Journal or Publishing Institution: Regulatory Toxicology and Pharmacology
Study: http://www.sciencedirect.com/science/article/pii/S0273230015000227
Author(s): Heinemann, J.A., Agapito-Tenfen, S.Z. and Kurenbach, B.
Article Type: Journal Publication
Record ID: 983
Abstract: The conclusion of a 28-day study feeding mice double-stranded (ds)RNA published in this journal was that: “toxicity and target gene expression as surrogate measures of any biologically meaningful absorption/biodistribution or activity of ingested dsRNA. This is because any relevant impact of an absorbed nucleic acid on gene expression (e.g., ability to reach a target and trigger on-target or off-target gene suppression) would manifest itself as a physiological impact”. (Petrick et al., 2015) The data provided, however, fall short of demonstrating that the test material and the test subjects were appropriate for these objectives.
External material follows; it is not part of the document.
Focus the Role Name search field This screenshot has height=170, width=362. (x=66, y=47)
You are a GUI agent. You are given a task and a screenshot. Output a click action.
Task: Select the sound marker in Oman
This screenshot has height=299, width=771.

The four, among other, critical issues are: (1) the lack of a verifiable and replicated effect of the siRNAs on target mRNA; (2) lack of appropriate endpoint measurement for RNAi, specifically, protein level changes in exposed tissues or animals or expected phenotypic changes; (3) limited ways animals were exposed; and (4) substitution of mice for rats and relaxation of weight variation limits as specified by OECD Test Guideline 407.
Keywords: RNAi, dsRNA, Risk assessment
Citation: Heinemann, J.A., Agapito-Tenfen, S.Z. and Kurenbach, B., 2015. Response to” A 28-day oral toxicity evaluation of small interfering RNAs and a long double-stranded RNA targeting vacuolar ATPase in mice.” Regulatory Toxicology and Pharmacology: RTP, 71(3), pp.599-600.